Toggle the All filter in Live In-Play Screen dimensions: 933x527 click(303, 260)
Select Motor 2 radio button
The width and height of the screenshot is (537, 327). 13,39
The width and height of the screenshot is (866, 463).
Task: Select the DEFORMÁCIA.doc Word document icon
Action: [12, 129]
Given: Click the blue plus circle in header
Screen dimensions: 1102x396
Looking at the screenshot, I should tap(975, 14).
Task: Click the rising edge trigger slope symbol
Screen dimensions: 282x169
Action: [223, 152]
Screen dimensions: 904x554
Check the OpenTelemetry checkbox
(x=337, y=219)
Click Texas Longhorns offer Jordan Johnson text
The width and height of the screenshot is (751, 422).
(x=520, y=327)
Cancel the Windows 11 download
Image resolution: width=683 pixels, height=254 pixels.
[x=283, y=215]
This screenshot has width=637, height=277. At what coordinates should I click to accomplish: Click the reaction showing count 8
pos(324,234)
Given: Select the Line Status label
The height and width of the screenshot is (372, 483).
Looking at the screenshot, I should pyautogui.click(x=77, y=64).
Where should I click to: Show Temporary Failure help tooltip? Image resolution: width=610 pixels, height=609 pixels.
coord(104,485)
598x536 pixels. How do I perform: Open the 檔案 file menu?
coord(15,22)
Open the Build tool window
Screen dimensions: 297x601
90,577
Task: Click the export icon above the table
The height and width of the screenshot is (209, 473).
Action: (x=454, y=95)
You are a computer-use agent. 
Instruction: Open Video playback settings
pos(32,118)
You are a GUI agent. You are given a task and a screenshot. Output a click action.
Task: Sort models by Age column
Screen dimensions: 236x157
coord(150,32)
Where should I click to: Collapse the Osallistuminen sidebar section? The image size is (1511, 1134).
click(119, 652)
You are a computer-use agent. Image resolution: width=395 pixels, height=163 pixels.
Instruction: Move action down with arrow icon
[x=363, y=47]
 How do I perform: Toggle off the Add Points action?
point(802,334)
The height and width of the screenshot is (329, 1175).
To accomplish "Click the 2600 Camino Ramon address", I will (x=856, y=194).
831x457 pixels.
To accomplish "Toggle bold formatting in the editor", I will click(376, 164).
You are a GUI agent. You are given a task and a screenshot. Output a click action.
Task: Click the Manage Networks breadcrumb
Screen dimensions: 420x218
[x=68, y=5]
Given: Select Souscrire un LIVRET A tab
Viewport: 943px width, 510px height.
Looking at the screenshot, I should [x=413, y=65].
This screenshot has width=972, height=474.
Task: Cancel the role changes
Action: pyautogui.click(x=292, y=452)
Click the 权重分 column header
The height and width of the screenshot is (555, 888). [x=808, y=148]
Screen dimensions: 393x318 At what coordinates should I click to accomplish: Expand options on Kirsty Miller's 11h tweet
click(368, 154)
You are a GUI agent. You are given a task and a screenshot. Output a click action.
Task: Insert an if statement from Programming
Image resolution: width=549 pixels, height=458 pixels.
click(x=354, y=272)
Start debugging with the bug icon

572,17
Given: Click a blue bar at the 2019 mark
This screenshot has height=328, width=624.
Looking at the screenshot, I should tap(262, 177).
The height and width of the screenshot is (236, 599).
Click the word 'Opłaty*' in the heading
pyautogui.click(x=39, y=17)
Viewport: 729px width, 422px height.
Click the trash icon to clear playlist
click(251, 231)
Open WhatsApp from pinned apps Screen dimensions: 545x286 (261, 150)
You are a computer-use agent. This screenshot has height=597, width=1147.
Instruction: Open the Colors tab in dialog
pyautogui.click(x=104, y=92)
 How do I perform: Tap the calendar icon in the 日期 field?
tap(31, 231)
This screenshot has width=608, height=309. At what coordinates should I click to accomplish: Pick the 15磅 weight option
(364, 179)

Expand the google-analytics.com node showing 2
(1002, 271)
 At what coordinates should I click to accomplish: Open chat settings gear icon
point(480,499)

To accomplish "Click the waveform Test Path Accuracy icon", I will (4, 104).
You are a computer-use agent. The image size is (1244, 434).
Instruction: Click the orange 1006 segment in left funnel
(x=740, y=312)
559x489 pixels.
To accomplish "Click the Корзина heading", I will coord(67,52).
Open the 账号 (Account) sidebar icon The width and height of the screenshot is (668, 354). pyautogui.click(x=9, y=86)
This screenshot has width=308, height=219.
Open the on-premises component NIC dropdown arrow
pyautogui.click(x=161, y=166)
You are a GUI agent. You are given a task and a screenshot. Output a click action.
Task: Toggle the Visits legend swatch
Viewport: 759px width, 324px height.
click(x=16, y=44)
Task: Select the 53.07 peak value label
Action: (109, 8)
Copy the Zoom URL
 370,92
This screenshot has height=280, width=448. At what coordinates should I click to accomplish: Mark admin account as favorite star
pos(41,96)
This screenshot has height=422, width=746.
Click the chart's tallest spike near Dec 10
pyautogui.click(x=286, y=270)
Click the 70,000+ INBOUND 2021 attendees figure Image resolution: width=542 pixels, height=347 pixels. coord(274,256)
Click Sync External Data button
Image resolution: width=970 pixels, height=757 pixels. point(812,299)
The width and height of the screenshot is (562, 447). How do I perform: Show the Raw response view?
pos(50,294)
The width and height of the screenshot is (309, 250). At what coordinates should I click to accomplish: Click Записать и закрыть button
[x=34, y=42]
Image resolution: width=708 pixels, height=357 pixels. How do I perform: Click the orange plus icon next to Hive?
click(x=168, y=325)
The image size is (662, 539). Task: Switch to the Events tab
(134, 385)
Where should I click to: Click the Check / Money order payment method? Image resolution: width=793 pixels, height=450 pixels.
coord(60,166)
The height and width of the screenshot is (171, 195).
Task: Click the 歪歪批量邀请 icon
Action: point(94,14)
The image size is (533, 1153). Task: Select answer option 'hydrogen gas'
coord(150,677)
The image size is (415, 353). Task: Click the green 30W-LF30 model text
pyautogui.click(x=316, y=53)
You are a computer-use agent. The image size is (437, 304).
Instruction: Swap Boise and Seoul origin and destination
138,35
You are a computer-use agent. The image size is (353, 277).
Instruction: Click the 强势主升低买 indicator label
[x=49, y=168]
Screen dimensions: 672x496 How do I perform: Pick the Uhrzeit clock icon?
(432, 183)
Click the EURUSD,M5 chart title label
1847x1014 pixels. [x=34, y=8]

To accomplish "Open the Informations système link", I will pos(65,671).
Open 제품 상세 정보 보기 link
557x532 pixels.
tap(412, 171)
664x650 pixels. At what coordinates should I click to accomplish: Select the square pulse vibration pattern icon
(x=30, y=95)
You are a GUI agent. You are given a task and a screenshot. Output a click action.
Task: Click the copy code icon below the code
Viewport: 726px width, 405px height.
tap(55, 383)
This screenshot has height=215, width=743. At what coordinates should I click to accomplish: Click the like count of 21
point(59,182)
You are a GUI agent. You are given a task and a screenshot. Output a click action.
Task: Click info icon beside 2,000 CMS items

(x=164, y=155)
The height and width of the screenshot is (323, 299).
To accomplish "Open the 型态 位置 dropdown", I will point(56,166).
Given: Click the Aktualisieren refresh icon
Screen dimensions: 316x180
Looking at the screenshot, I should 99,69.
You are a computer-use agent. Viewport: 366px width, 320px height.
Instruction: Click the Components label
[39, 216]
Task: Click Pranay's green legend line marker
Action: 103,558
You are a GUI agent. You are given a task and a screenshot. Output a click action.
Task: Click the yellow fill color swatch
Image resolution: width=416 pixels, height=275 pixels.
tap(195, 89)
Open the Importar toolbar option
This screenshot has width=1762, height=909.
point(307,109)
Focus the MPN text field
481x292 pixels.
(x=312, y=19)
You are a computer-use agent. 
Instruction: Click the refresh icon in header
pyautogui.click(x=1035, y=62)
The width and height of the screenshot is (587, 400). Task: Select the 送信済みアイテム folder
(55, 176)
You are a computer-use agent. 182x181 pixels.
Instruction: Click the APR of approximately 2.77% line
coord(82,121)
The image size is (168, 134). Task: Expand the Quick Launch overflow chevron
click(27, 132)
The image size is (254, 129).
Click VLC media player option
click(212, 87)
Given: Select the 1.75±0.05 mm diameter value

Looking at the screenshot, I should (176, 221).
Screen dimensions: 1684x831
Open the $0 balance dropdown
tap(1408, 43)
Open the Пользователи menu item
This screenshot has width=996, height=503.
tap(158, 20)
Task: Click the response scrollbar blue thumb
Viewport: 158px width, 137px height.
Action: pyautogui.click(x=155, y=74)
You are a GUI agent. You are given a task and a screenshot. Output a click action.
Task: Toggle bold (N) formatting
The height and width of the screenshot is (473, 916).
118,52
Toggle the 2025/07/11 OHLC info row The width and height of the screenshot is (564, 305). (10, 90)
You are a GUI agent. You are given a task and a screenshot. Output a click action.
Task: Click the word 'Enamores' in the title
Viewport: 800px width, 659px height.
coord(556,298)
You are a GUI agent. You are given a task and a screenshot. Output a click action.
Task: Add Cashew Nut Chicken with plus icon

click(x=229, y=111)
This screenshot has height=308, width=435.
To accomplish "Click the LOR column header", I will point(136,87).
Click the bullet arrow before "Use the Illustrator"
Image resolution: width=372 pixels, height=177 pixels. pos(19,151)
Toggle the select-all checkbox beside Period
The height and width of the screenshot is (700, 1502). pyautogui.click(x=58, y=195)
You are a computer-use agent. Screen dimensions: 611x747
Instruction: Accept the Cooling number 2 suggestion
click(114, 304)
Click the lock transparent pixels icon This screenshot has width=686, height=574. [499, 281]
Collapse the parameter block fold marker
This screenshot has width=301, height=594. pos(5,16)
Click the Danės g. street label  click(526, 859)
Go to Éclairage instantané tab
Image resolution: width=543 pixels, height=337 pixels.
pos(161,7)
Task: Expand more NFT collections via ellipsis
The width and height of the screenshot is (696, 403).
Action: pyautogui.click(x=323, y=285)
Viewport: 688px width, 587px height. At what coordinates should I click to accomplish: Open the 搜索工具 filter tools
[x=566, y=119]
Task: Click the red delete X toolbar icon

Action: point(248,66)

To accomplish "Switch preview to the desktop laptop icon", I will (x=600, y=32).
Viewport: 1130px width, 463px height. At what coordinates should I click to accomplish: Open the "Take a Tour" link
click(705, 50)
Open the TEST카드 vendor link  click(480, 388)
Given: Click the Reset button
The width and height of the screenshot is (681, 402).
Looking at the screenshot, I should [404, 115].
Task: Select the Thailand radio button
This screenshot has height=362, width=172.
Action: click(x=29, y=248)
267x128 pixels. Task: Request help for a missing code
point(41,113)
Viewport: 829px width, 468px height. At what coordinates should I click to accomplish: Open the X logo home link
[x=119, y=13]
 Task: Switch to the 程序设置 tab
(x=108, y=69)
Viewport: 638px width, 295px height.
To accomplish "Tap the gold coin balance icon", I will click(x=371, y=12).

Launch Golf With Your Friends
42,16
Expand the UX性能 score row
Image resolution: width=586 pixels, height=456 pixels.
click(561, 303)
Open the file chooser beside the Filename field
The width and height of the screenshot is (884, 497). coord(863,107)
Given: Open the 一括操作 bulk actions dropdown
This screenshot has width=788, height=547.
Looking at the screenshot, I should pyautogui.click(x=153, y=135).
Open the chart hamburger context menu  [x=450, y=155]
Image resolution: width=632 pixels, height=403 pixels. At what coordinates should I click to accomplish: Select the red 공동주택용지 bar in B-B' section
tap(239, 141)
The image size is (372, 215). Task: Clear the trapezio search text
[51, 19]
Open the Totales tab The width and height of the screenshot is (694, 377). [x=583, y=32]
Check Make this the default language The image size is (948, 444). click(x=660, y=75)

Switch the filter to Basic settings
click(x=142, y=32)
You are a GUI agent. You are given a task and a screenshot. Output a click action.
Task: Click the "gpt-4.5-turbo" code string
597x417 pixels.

..........

Show the lines above with "formatting".

To accomplish "Toggle bold formatting in the editor", I will click(376, 164).
Task: Toggle bold (N) formatting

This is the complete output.